La dépendance est une maladie qui «détourne» le cerveau; il est difficile de guérir, mais avec l'aide et le soutien des thérapeutes et des membres de la famille, la qualité de vie de la personne affectée peut être améliorée

Certaines études indiquent que le bilinguisme augmente la réserve cognitive et, par conséquent, empêche ou retarde la détérioration cognitive. Devrions-nous essayer d'apprendre de nouvelles langues même quand elles sont plus âgées?

Oui, c'est toujours nécessaire. Nous devons toujours apprendre de nouvelles choses, et l’une des activités que nous recommandons est d’apprendre les langues, d’apprendre à jouer d’un instrument de musique ou de n’importe quel sujet nouveau pour nous.
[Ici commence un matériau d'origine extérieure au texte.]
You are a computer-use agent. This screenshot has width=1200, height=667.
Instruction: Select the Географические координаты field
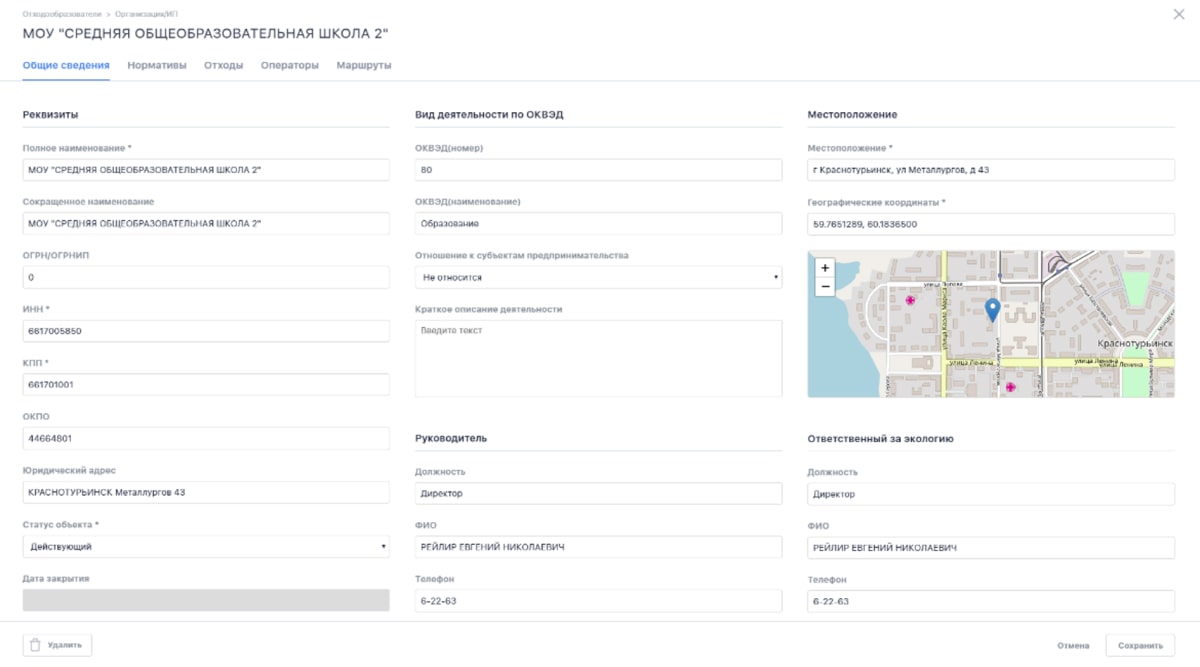click(990, 224)
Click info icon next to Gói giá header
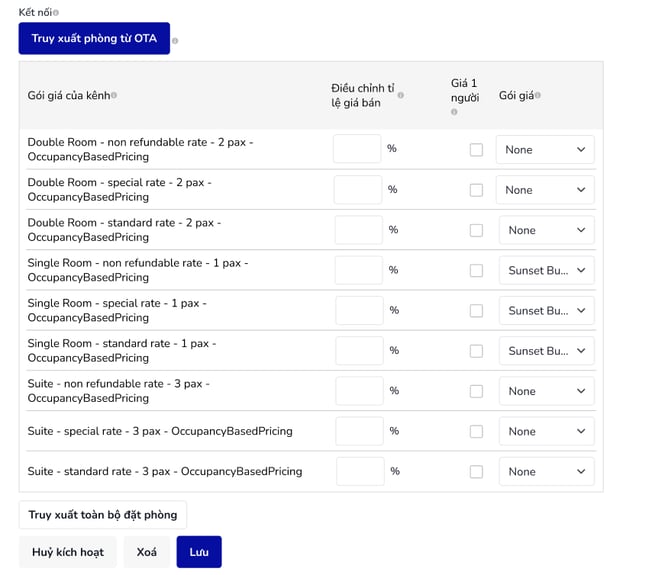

En ce qui concerne les langues, à mesure que nous vieillissons, nous trouvons la tâche plus difficile, mais il n'est pas impossible d'apprendre une langue et il est vrai que de nombreuses données indiquent que le fait de parler deux langues ou plus produit une certaine réserve cognitive qui protégerait contre la détérioration. cognitif

À partir de 65 ans, l’hippocampe, qui est un lieu essentiel pour la consolidation de la mémoire et pour la mémoire spatiale, s’atrophie d’environ 1% par an. Mais il y a aussi d'autres études qui montrent que les personnes qui font de l'exercice, comme la marche, parviennent à ce que l'hippocampe n'atrophie pas 1% par an. Ainsi, un autre excellent moyen de protéger le cerveau est de faire de l'exercice, car il génère de nombreuses nouvelles connexions neuronales.

À partir de 65 ans, l'hippocampe, un domaine clé pour consolider la mémoire, s'atrophie à 1% par an, mais des études montrent que les personnes qui font de l'exercice font que l'hippocampe ne s'atrophie pas

Il y a des scientifiques qui disent que les ordinateurs vont surpasser le cerveau humain en très peu de temps, qu'en pensez-vous?

Les ordinateurs datent de plusieurs décennies et ont été créés par l'homme; L'être humain a des milliers d'années d'évolution et d'émotions, telles que l'empathie ou les émotions qui guident le comportement, et les ordinateurs n'ont toujours aucune émotion. Vous me regardez maintenant et vous savez ce que je ressens, si je suis ennuyé, si je suis fatigué, s'il y a un lien ... c'est ce qui nous rend humain et c'est quelque chose qui manque aux ordinateurs. Comment vont-ils y parvenir dans 10 ou 15 ans? Cela nécessite des milliers d'années d'évolution pour le cerveau. J'ai une fois entendu un professeur de Université de la singularité J'ai dit que dans quelques années, les ordinateurs seront plus intelligents que les gens, mais je suis sceptique à ce sujet et je ne pense pas que cela se produira dans les décennies à venir.

Versión Completa. Conocer el cerebro para vivir mejor. Facundo Manes, neurocientífico (Août 2019).